TIRBESPI, Syria (North Press) – Youssef Elia, a Syriac resident from the city of Tirbespi 30 km east of Qamishli, said that his family members did not give up their native Syriac language.

He added that the church and school also play a prominent role in spreading the language among Syriacs, teaching them to read and write in their own language.

The Syriac Church plays its role in preserving this language through religious rituals, and private summer schools also teach the language.

Nowadays, teachers who graduate from Syriac cultural institutions also teach it in schools.

Spoken language

Elia belongs to a family that moved, along with other Syriac families, from Turkey, and have lived in the city for more than 80 years.

The Syriac people of Tirbespi are known as having preserved their spoken language despite the difficult circumstances they faced, most notably the Seyfo Genocide, when Ottoman soldiers and their allied forces massacred and forcibly displaced hundreds of thousands of Assyrian Christians living within the Empire.

Elia told North Press that the community was able to preserve the language by speaking its vernacular among the people. However, he gave credit to the prominent role of the church and school in teaching the formal language.
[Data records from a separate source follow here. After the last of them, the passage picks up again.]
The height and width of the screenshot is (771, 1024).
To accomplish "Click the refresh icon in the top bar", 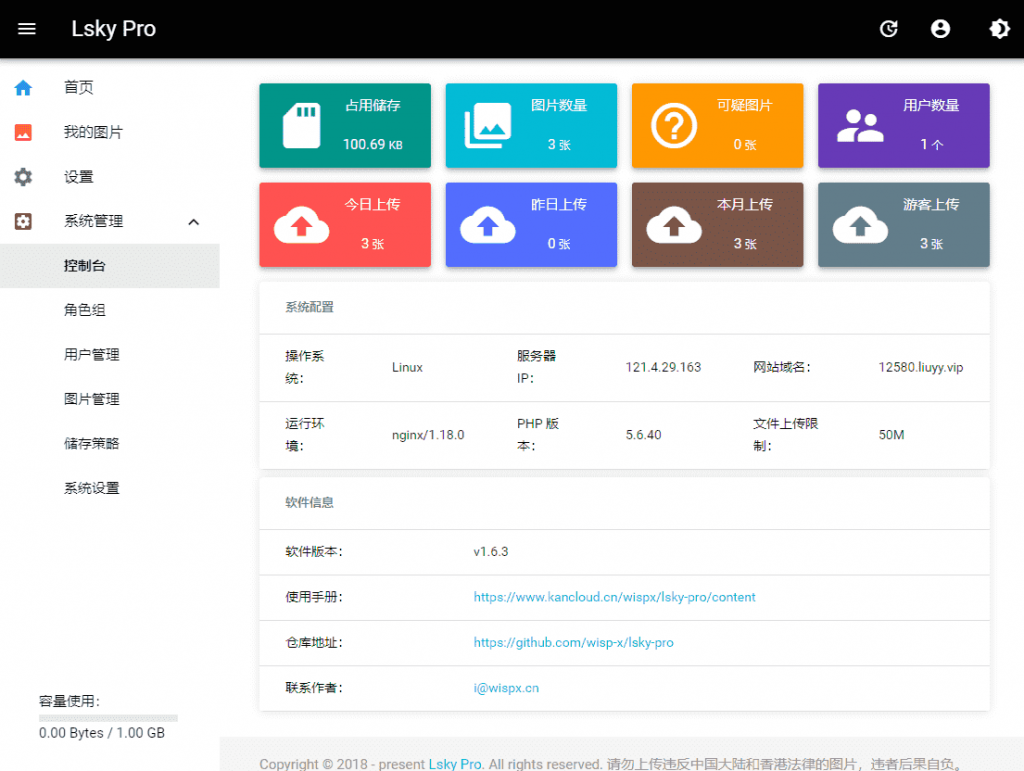I will 889,29.

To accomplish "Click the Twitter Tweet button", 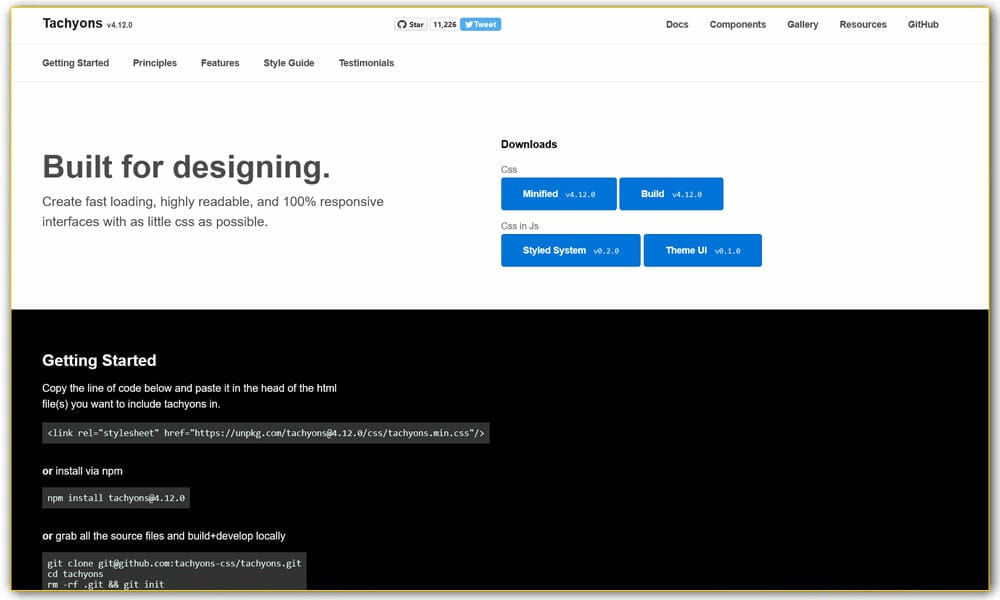I will 480,25.
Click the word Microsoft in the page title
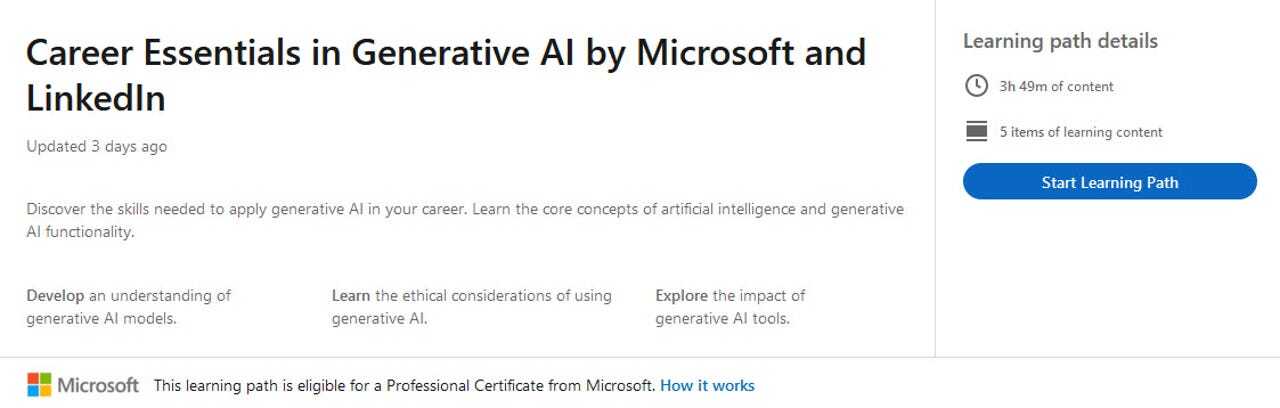This screenshot has width=1280, height=408. tap(716, 53)
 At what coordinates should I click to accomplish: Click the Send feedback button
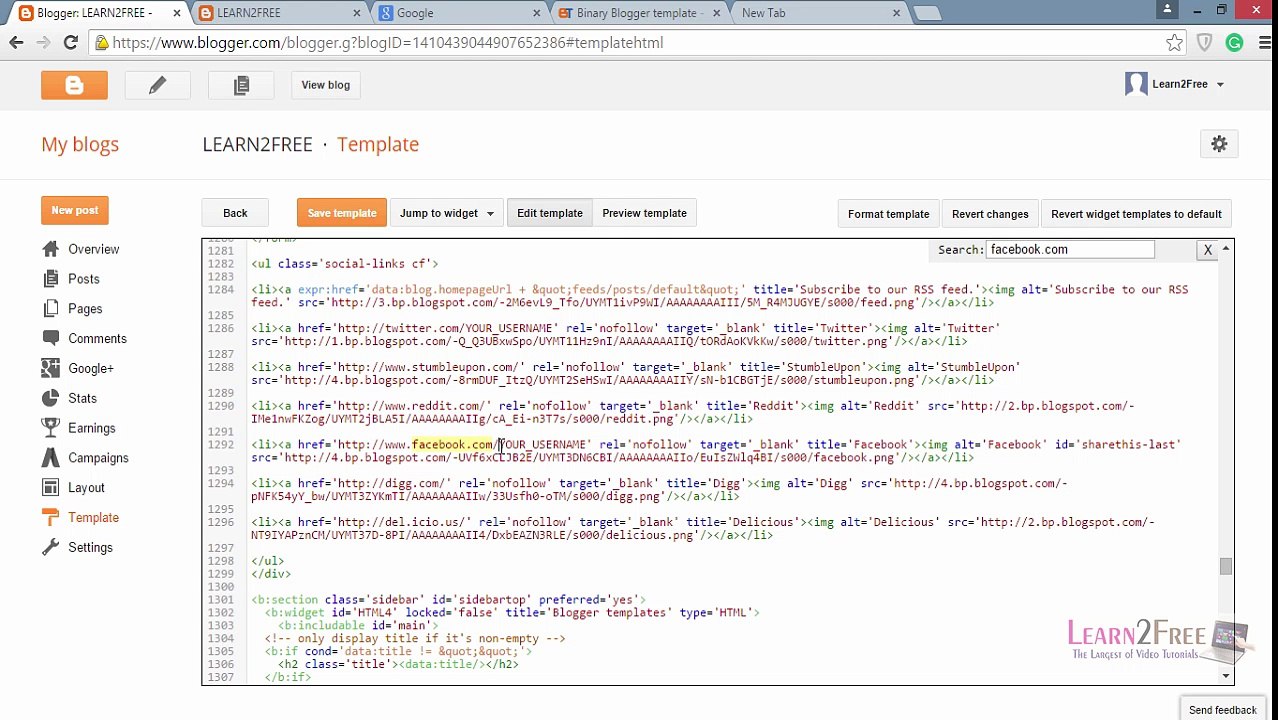[1222, 710]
Tirbespi contains one church, the St. Mary Orthodox Church, which belongs to the Syriac Orthodox community.

As a result of emigration during the Syrian war, the number of Syriac families in Tirbespi decreased from 315 to 165, according to the Syriac Orthodox Milli Council in the city.

The Syriac Language

Saliba Bahno, a member of the Syriac Orthodox Milli council in the town, said that Syriac families preserved their language with the support of the church, which allocated Syriac schools and activities and taught the Syriac language in schools at all levels.
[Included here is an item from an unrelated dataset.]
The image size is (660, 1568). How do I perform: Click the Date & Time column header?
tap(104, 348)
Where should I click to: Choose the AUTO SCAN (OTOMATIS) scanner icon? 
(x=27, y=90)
He added that Syriac schools are still teaching Syriac language, and many Syriac teachers graduated from these schools themselves.

The emigration of Syriac teachers affected the teaching process in schools between 2013 and 2015.
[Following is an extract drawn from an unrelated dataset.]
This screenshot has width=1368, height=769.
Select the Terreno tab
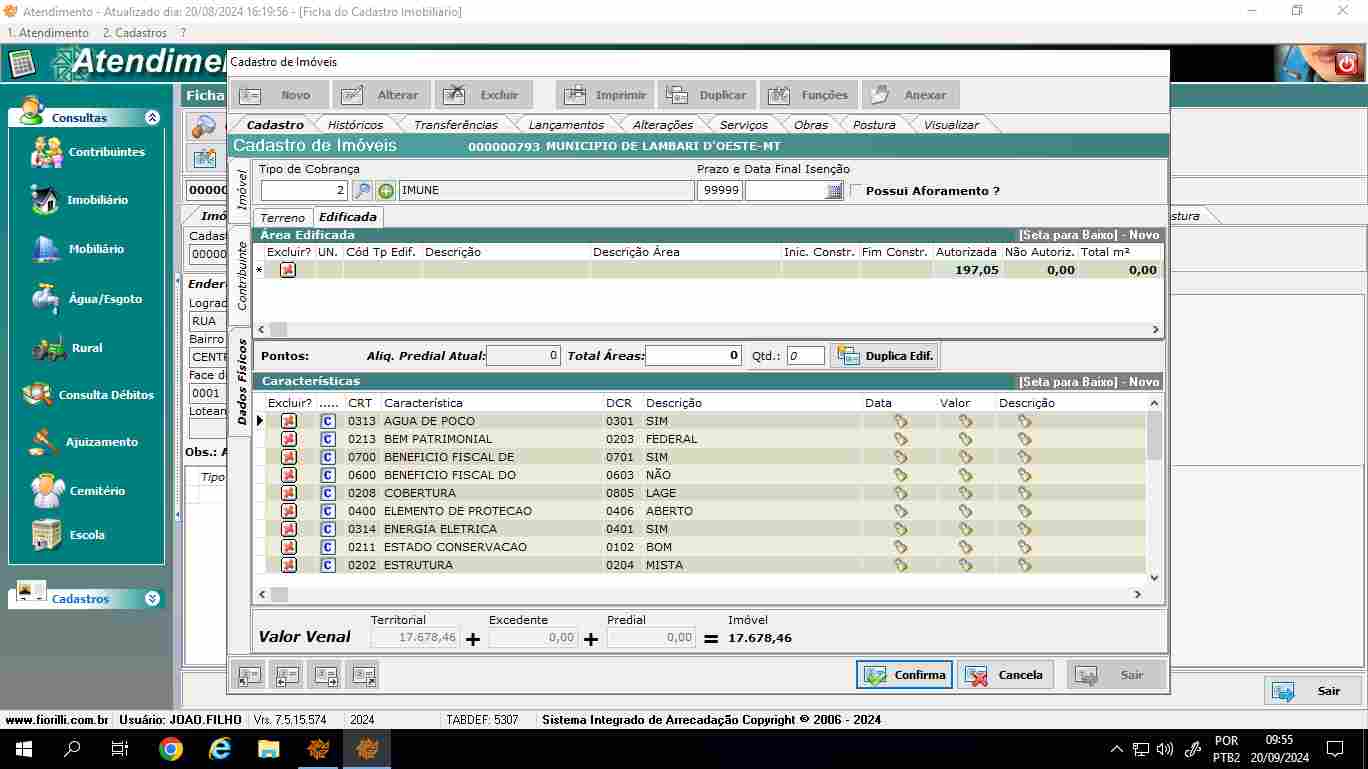pos(283,218)
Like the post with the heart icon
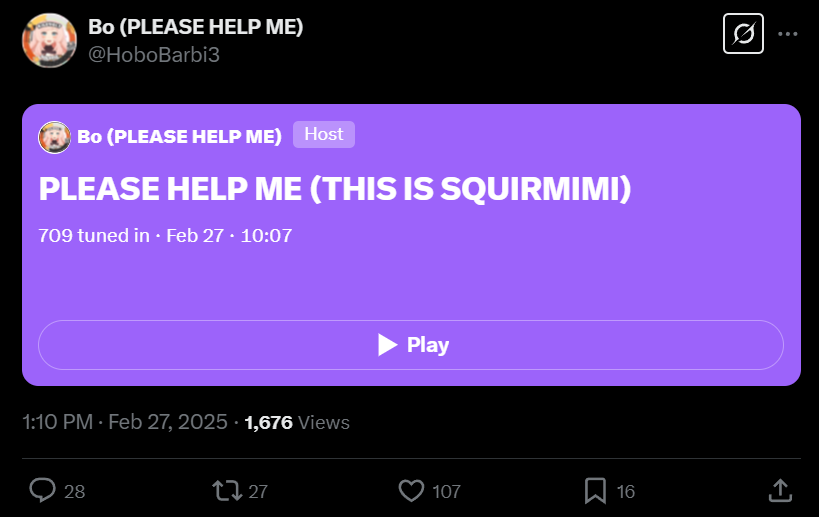Screen dimensions: 819x517 tap(412, 491)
However, with the issuance of a decision by Autonomous Administration in North and East Syria (AANES) in 2013 to give classes to teach the languages ​​of the region’s communities in schools, training for the Syriac language teachers began at the headquarters of the Syriac Cultural Association.

School curriculum

Mona Chamoun, a Syriac language teacher, said the priest of St. Mary Orthodox Church and one of the old teachers supervised the teacher training program initially.

She added, “We taught Syriac to Syriac students and to the children from other communities as well, after training in the Syriac Cultural Association, until the establishment of the Ulf Tau Foundation.

Ulf Tau is a foundation working on training and graduating Syriac language teachers and preparing special curricula for the Syriac language.

Reading and music in the Syriac language are taught from the first grade to the preparatory stage in all schools of the town, according to Faya Ardish, the official of the Ulf Tau Foundation in Tirbespi.

The same subjects are also taught in the Syriac language for the first and second grades in the church’s private school, at a rate of five lessons per week.

The Amal Private School in Tirbespi provides education for 125 students from Syriac families.

Ulf Tau is currently working on increasing the number of teachers assigned to Syriac language in the private school, making them four instead of two, and preparing a curriculum for the third and fourth grades.